• **Page extract**
The preliminary static evaluation of the optimized cell has been carried out as before. For the sake of brevity, only the design of columns is presented, while the remaining checks have been omitted. More precisely, the compressive concrete stresses in the columns of dimension 0.3 × 0.3 m² amount to 18 N/mm². This figure must be compared with a design strength of 20 N/mm² and, therefore, the optimized design is statically valid.

Functionality Evaluation

The frequency response function at the top of the foundation for a sinusoidal excitation of amplitude 1 m/s², plotted in Figure 8, shows a clear attenuation zone in the frequency region from 3.5 to 6.4 Hz. In this frequency region, a reader can observe that the acceleration output at the top of the foundation is smaller than the input at its bottom. An amplification area appears in the frequency region below 3.5 Hz, which is not relevant for the seismic protection of the tank. Furthermore, the influence of the number of unit cell layers has been studied. The diagrams of Figure 8 show that the number of layers is clearly connected to the attenuation effectiveness. Moreover, the effectiveness of another model with a decreased concrete wall thickness from 20 to 10 cm has been evaluated. The comparison of Figure 8A with Figure 8B highlights that a smaller wall thickness enhances the attenuation behavior and increases the intensity of the amplification area.

• **What you should do**
Print the foundation excerpt word for word from "The preliminary static" to "is statically valid.". Rely only on the foundation excerpt when answering.

• **Data section**
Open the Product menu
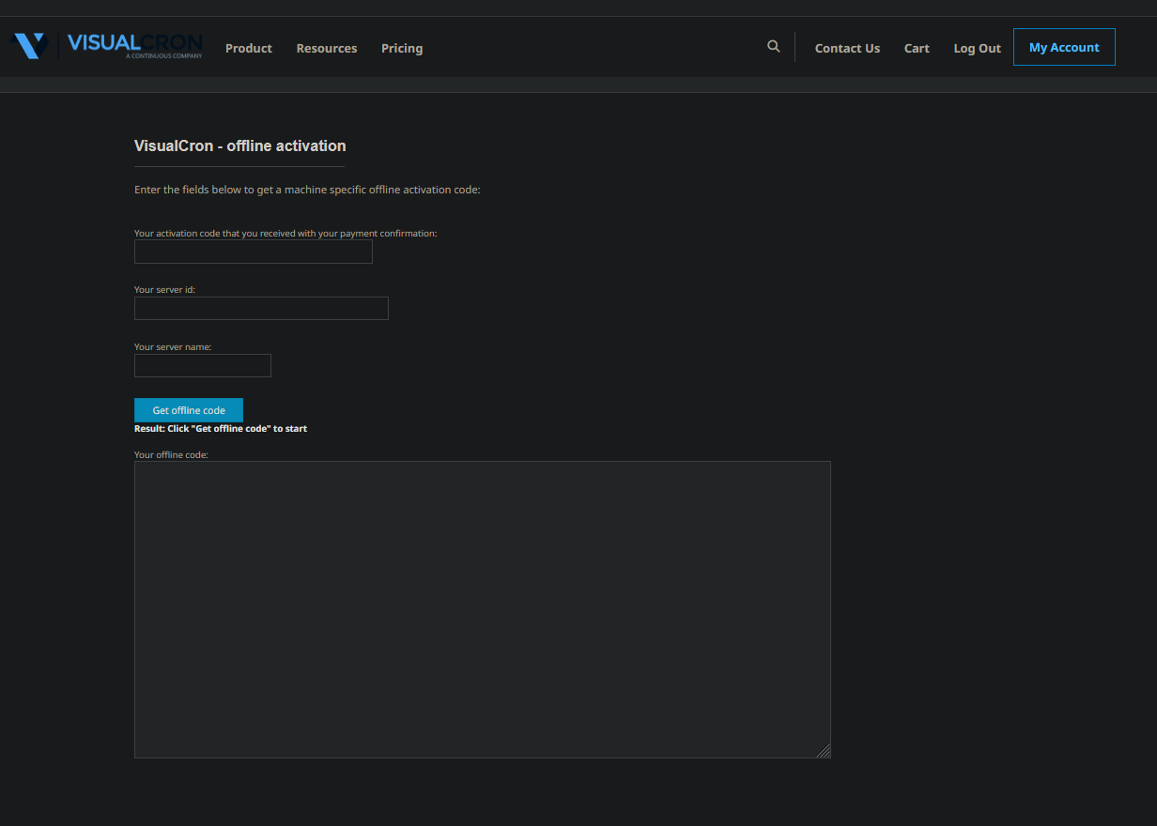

• **Exercise answer**
The preliminary static evaluation of the optimized cell has been carried out as before. For the sake of brevity, only the design of columns is presented, while the remaining checks have been omitted. More precisely, the compressive concrete stresses in the columns of dimension 0.3 × 0.3 m² amount to 18 N/mm². This figure must be compared with a design strength of 20 N/mm² and, therefore, the optimized design is statically valid.